Вот они, звездные выкидоны, – не будь я знакома с ними, я бы, наверное, сейчас же убежала бы. Или упала бы в обморок. Фотограф внезапно отпотевает и начинает суетливо бегать вокруг нас, судорожно дергая затвор своего старенького «Зенита». Собирается народ, как в зверинце.

– Ой, смотрите, это же… – с оттенком истерики произносит какая-то женщина.
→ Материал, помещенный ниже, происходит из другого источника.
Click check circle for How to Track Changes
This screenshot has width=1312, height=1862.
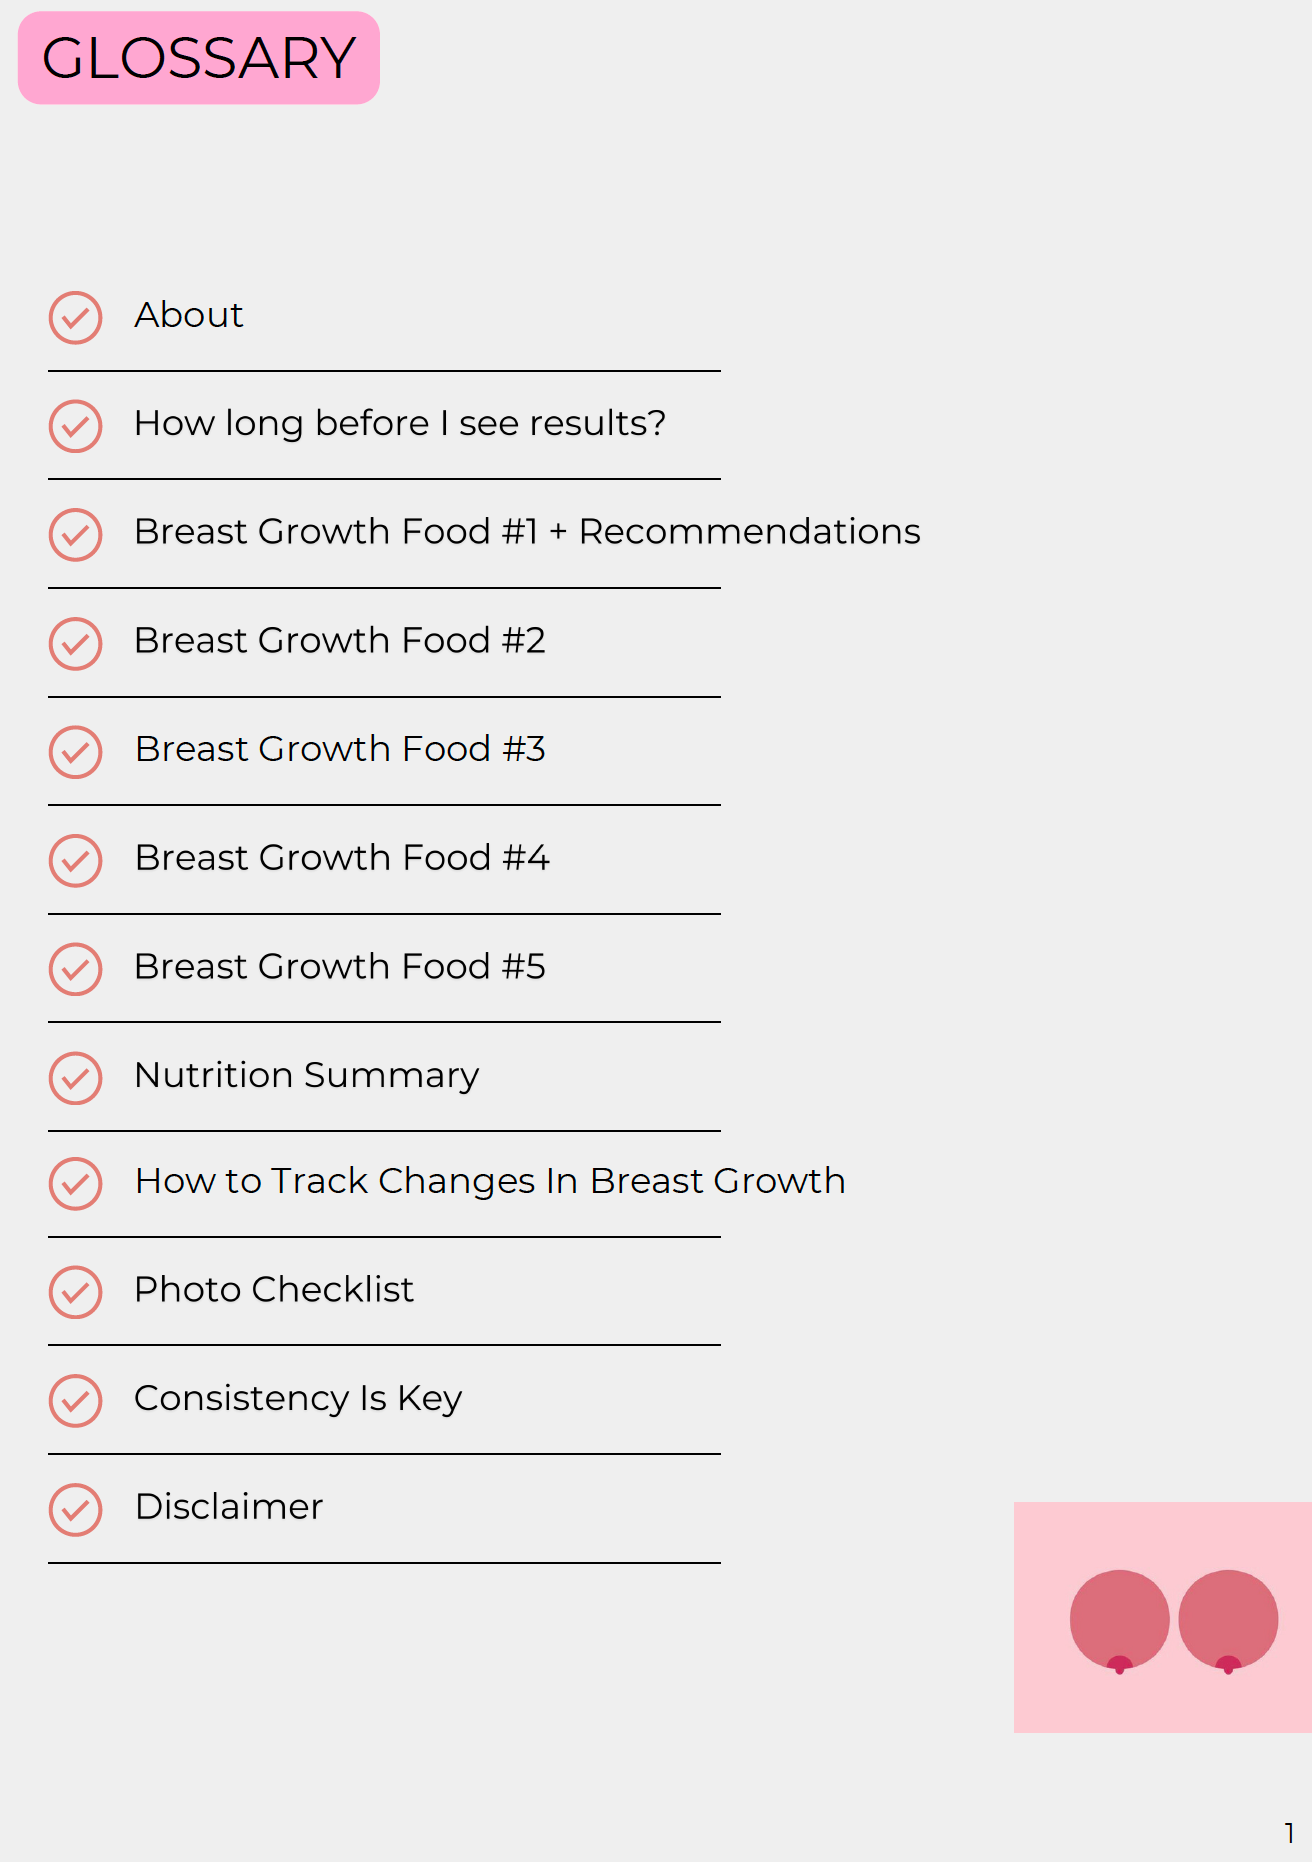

Тут срабатывает затвор, и фотограф нас наконец «фоткает». И сразу за ним следует шквал вспышек любительских «мыльниц». Опережая его всего на десятую долю секунды, я успеваю вскинуть обе ладони и закрыть ему лицо. Его рука с бейсболкой уже идет вверх, он уже пригнул голову. Вокруг поднимается какой-то нереальный ажиотаж, Красотка принимается рыдать… Мы еле-еле уносим ноги. «Дочурка» наша еще долго не может успокоиться, заливаясь слезами. Оставив ее в машине с мувистаром и не сказав ему ни слова, я возвращаюсь на площадку и бодро-злым шагом подхожу вплотную к фотографу.
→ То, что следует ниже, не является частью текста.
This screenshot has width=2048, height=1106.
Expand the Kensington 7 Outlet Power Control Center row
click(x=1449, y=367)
– Ну что, – ядовито замечает он, – вы все-таки решили купить фотографию?

– Да, пожалуй, – нарочито небрежно отвечаю я, – вместе с негативом.

– Что так? – Он ехидно блестит глазками.

– Очень негативы люблю, – с сердцем отвечаю я, – собираю их в отдельную коробочку.

Подумав, он называет мне цену. Я ахаю, хватаюсь за сердце, и мы начинаем торговаться. В машину я возвращаюсь довольно скоро, с пленкой, вынутой при мне из «Зенита». Точно, вечер курьезов. Хлопнув дверью, молча завожусь и взглядываю на знаменитость:

– Ну и что это было?

Он сидит очень довольный.

– Ничего особенного. Мы сделали совместный снимок на пленере. Спонтанный, а значит, очень хороший.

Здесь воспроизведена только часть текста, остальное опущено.